Exchange-traded funds are popular for newer investors because of their lower expense ratios, high liquidity, range of choices, and many more. However, it isn’t really easy to manage an ETF portfolio. So, we’ve listed down some of the most common ETF strategies that you can use.
Dollar Cost Averaging
Dollar cost averaging refers to the technique of buying fixed dollar amount of a security on a regular basis. This technique disregards the changing cost of the asset.
The first advantage of the dollar cost averaging technique is that it teaches discipline to the savings process. For experts, this method provides the sense of “pay yourself first,” which is what you accomplish when you start saving.

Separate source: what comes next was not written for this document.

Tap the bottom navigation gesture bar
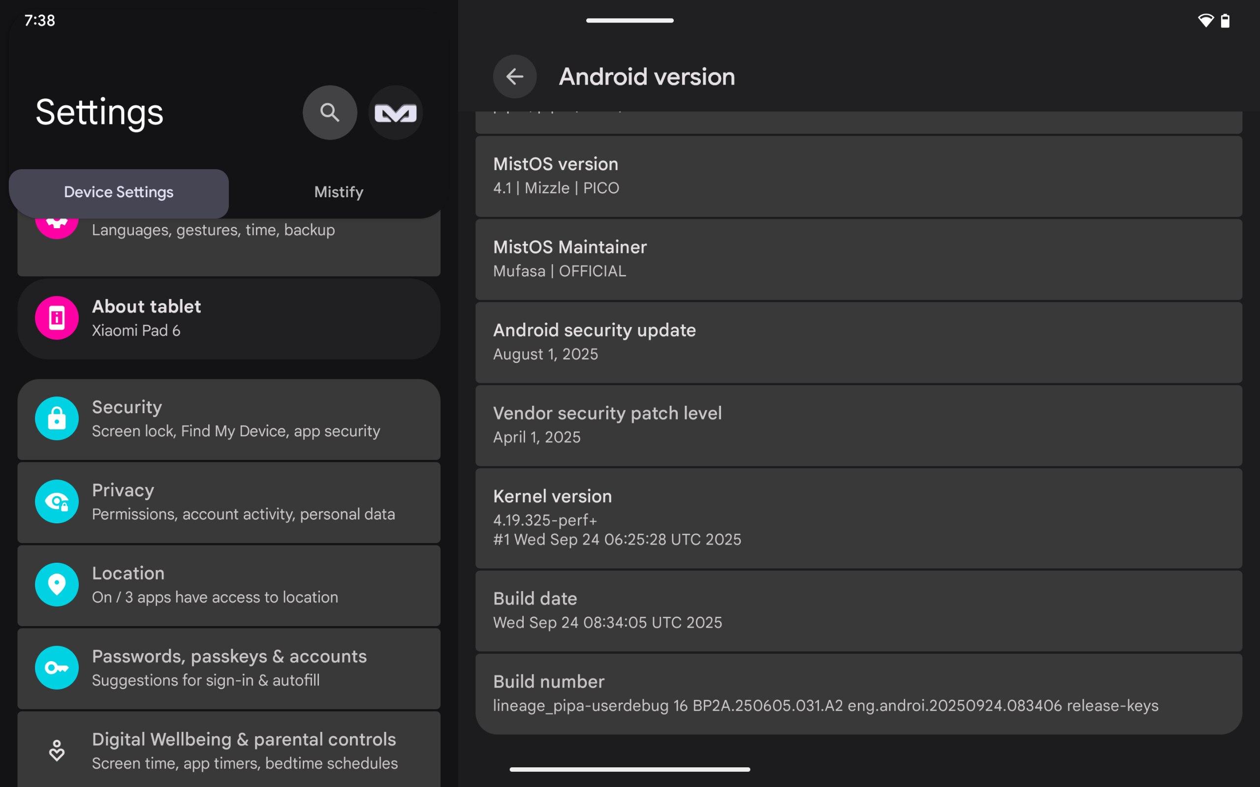pos(629,769)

Another advantage of dollar cost averaging comes from its very essence. Because you invest a regular amount of money regardless of the asset price, you accumulate more units of the ETF when the price is low. And when the price is high, you accumulate fewer units.
Therefore, you average out of the cost of your holdings.

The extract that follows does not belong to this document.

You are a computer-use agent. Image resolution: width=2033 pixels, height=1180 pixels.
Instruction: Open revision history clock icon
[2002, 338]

Swing traders are those that take advantage of sizable swings in stocks or other instruments such as currencies or commodities.

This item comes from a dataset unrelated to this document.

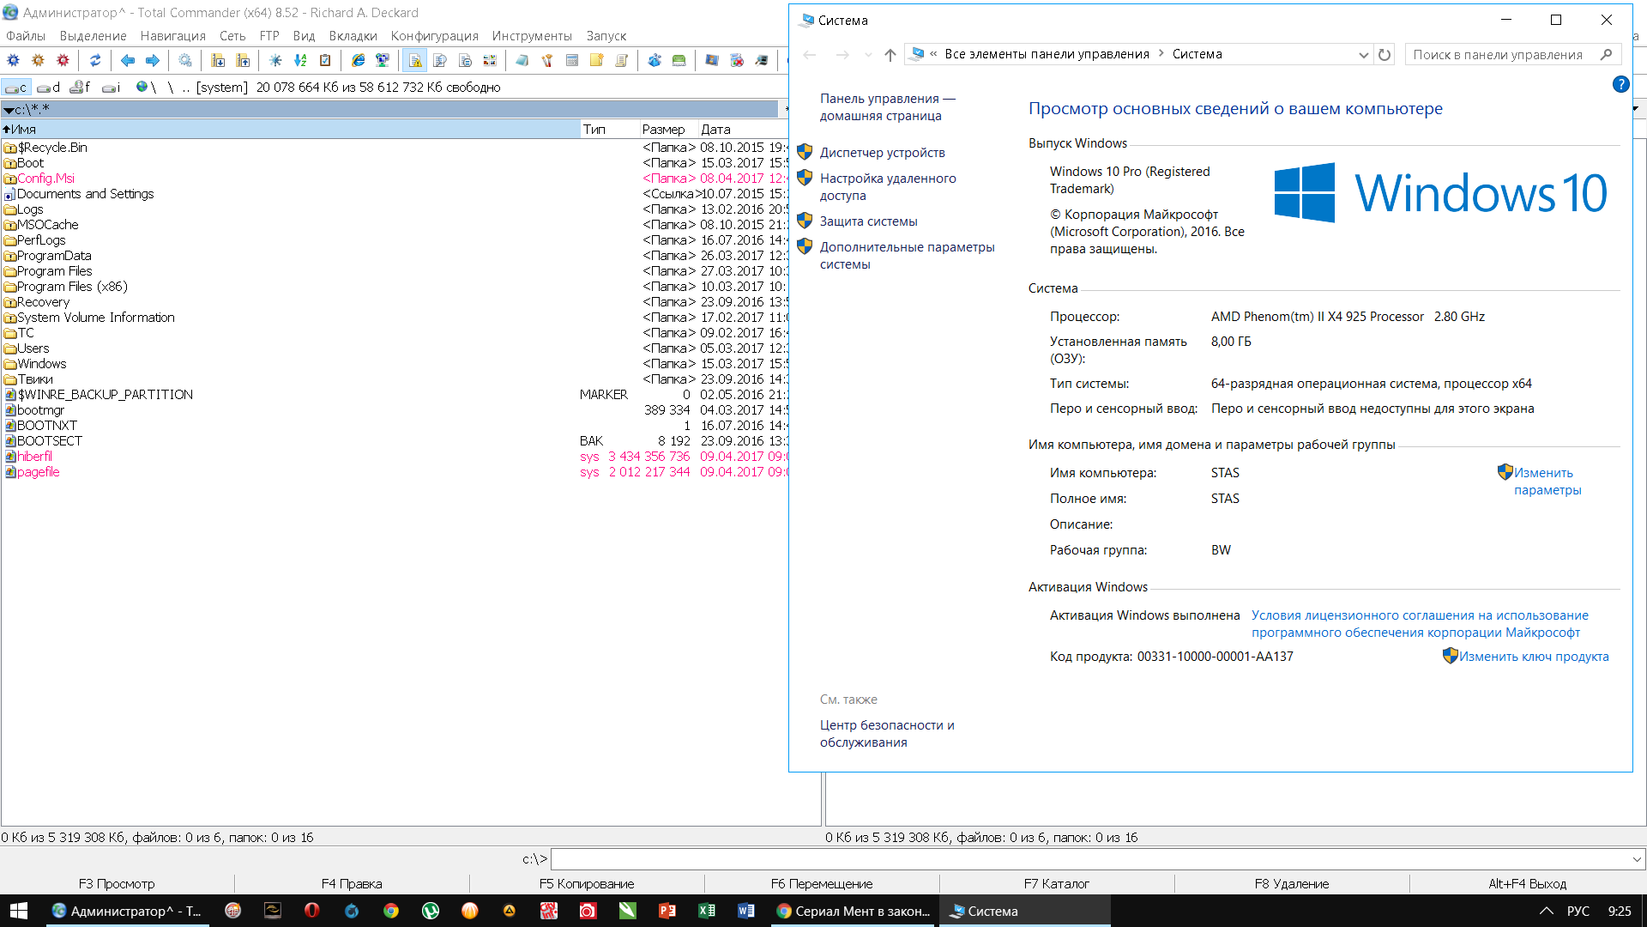Click the calculator toolbar icon
This screenshot has width=1647, height=927.
572,60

The trades can be anywhere from a few days to a few weeks. And because of ETFs’ tight bid-ask spreads and diversification, they make for suitable swing trading assets.
At the same time, because ETFs exist for many different asset classes and sectors, the newbie investor can swing trade an ETF that is based on his or her preferred asset class or sector.
Short selling refers to the sales of some borrowed assets or financial instrument. It’s often a risky undertaking for most investors, making beginners shy away from this technique.
On the flipside, though, short selling through ETFs is better than short selling individual stocks since there is a lower probability of a short squeeze, which is a trading scenario in which that an asset spikes higher after it has been shorted very heavily.
ETFs are also very useful tools for beginners to bet on seasonal trends. Some of the most popular seasonal trends include the “sell in May and go away” trend, which alludes to the fact that US stock markets typically underperform over the six months from May to October.
Another popular seasonal trend is the gold’s tendency to spike through the months of September and October. During these months, gold demand in India rises ahead of the wedding season and the festival of lights, which usually occurs between October and November.
A newbie investor may also sometimes have to hedge or protect against downside risks in a portfolio. Hedging is basically that.
For instance, if you have a huge portfolio of US blue chips, and you want to protect it from the chance of a large decline, one thing to do is to buy put options.
However, because beginners aren’t usually familiar with options trading, the alternative becomes shorting in broad market ETFs.